19 Jul 2005 | Sgt. Tracee L. Jackson

Representatives from the National Football League’s Cleveland Browns, visited Marines here July 19 to get the down-and-dirty scoop on the Marine Corps warrior ethos.

The group, which included members of the managerial staff and some coaches, started their tour at Marine Corps Air Station New River. After catching a CH-53D helicopter to II Marine Expeditionary Force headquarters building, they then received an orientation on the process of making Marines from drill instructors imported from Marine Corps Recruit Depot Parris Island, who explained the training process Marines go through to earn the coveted eagle, globe, and anchor.

“I liked hearing about how recruits are indoctrinated into becoming Marines. It’s similar to what we try to do in terms of bringing in young players and develop them into a team,” said Phil C. Savage, general manager of the team.

After the group had a clear understanding of the indoctrination process, Marines from 2nd Marine Division’s 1st Battalion, 8th Marine Regiment, took over to discuss how they take their training to the battlefield, weaponry, the life of an infantryman and the realities of war.

However, no amount of talk could begin to encompass the complexities, so the Browns were taken to the range for some weapons training and get first-hand experience of the tactics common to platoons throughout the corps.

“It’s something totally outside the realm of what most of us have done our whole lives.

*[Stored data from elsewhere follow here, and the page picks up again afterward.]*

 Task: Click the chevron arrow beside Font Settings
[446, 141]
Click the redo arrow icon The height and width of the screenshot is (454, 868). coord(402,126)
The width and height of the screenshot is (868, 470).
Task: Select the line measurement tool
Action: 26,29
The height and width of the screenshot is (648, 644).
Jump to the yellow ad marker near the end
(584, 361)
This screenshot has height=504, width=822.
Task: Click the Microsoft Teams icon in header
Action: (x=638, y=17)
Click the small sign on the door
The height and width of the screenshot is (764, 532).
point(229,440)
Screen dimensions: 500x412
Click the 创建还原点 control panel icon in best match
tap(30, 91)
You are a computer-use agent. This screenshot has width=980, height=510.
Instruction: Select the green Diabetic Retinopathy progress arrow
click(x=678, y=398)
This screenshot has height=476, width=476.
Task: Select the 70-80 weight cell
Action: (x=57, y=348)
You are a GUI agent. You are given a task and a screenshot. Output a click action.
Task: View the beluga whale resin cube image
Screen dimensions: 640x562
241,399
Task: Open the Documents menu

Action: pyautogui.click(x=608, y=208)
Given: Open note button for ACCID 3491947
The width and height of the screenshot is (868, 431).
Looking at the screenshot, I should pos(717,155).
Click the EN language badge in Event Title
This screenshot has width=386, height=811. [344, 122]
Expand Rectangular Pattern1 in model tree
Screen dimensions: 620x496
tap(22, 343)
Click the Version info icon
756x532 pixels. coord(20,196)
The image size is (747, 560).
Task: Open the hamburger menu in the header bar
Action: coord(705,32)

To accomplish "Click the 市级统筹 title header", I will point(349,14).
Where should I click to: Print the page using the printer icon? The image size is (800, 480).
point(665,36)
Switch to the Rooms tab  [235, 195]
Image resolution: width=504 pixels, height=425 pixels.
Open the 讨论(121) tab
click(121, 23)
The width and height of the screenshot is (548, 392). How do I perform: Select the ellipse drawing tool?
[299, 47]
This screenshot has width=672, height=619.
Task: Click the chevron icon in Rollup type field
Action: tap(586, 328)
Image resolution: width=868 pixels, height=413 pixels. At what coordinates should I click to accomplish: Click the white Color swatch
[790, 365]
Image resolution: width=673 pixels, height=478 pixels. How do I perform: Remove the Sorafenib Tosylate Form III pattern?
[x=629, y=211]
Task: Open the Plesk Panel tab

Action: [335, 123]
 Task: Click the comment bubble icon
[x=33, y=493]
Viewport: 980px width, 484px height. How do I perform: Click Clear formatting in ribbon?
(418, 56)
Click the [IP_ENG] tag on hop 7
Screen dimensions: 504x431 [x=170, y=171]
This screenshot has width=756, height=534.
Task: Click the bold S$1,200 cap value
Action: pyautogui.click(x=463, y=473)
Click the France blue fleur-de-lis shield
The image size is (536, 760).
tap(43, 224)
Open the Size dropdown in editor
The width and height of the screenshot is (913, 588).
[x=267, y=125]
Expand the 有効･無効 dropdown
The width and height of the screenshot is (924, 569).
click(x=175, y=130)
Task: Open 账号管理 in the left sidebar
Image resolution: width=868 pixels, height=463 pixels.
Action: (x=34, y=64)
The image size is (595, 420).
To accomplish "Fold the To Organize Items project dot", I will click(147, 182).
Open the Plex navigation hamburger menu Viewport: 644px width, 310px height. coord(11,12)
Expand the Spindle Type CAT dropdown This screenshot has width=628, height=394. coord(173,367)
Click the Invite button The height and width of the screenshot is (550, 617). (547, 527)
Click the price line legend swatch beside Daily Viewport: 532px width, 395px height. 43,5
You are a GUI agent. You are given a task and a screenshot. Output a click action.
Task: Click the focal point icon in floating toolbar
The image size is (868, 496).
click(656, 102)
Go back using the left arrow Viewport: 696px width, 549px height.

We grew up handling footballs, basketballs and baseballs, and not necessarily guns,” said Savage.

After the Browns baked in the Carolina sun for a few hours, they were coated with sweat and a film of dust from the range. The team executives were beginning to show signs of fatigue, but the Marines weren’t done yet.

A convoy from 2nd Light Armored Reconnaissance picked up the team and transported them to the Military Operations in Urban Terrain training area, where 1/8 demonstrated apprension techniques in a combat scenario. The Browns observed from a rooftop as the Marines cleared theway into town, entered a building and apprehended their suspect with intensity and proficiency.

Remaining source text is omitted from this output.